The mini-budget of October 2012, provided an important announcement that adds confidence to the SMSF industry:
From the 1st of July 2012, a tax exemption will apply following the death of an SMSF member in receipt of a pension until that pension has been paid out of the fund. That is, the “pension/ tax exemption” will continue following the death of a member.
In TR 2011/D3 the ATO stated that :
A pension ceases as soon as the member in receipt of the pension dies, unless a dependent beneficiary of the deceased is automatically entitled under the superannuation fund deed or the rules of the pension to receive a pension on the death of the member.
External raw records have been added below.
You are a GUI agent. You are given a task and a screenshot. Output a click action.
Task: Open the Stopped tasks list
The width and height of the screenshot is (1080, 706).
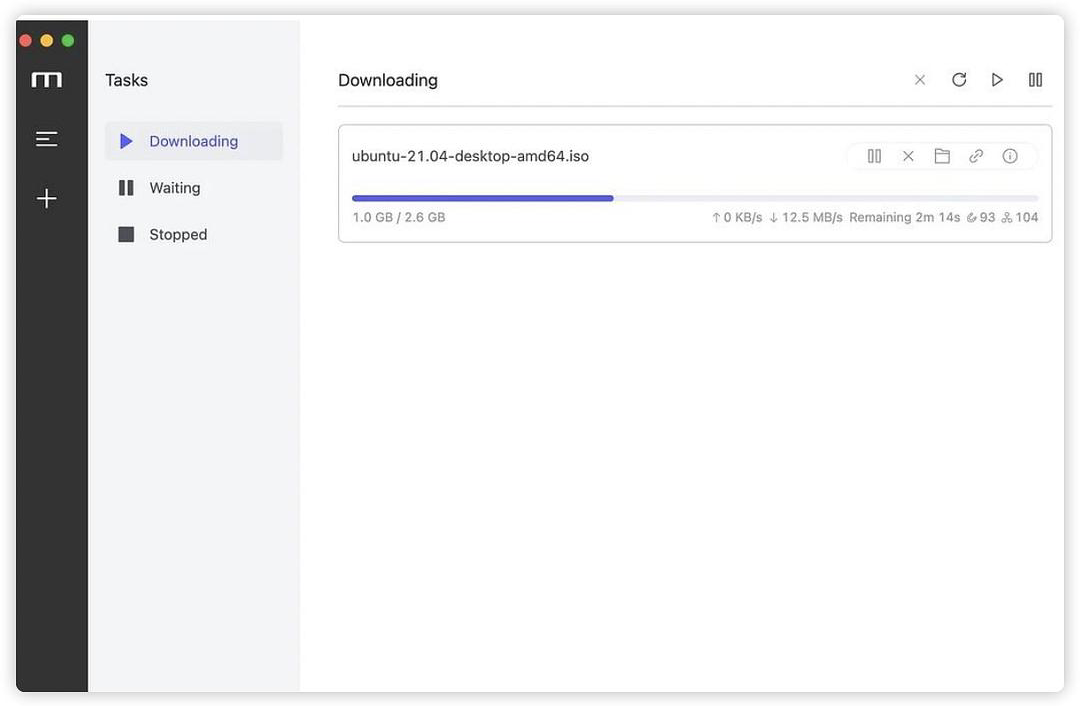pos(177,235)
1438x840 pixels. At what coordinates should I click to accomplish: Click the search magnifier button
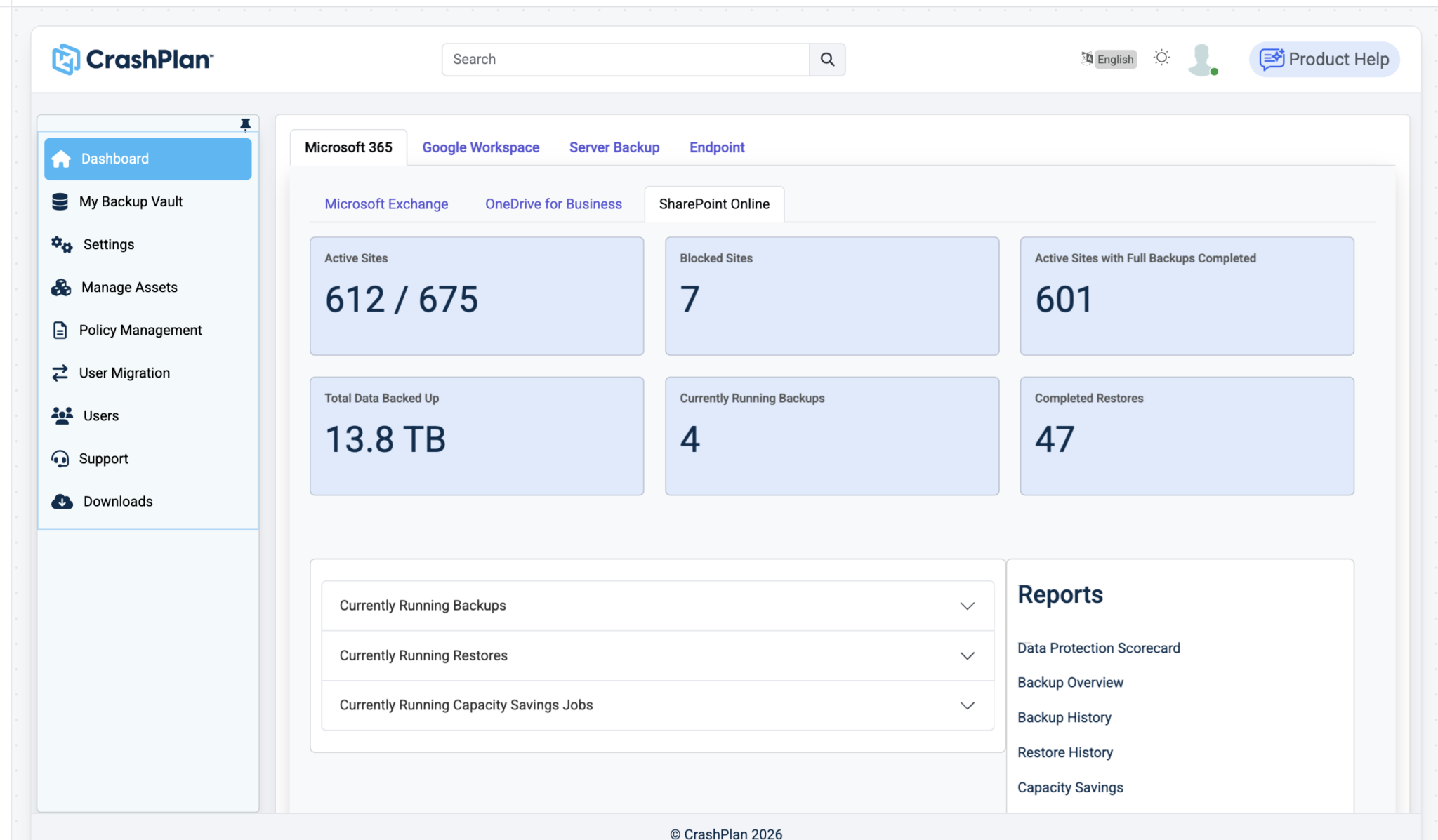827,60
Where possible , appropriate nominations were put in place to address these issues.
The government has listened to concerns.
The MYEFO announced that:
The Government will amend the law to allow the tax exemption for earnings on assets supporting pensions to continue following the dealth of a fund member in the pension phase until the deceased members benefits has been paid out of the fund. Once made law, this will apply from the 1st of July 2012.
This will rectify the issues faced by sole members who do not have the option of nominating a reversionary beneficiary.
Although it appears that reversionary pensions may no longer be required to safeguard against loss of tax exemption of pensions, we will look further where the death of member may result in merging of interests / benefits with different ratios of tax free and taxable components.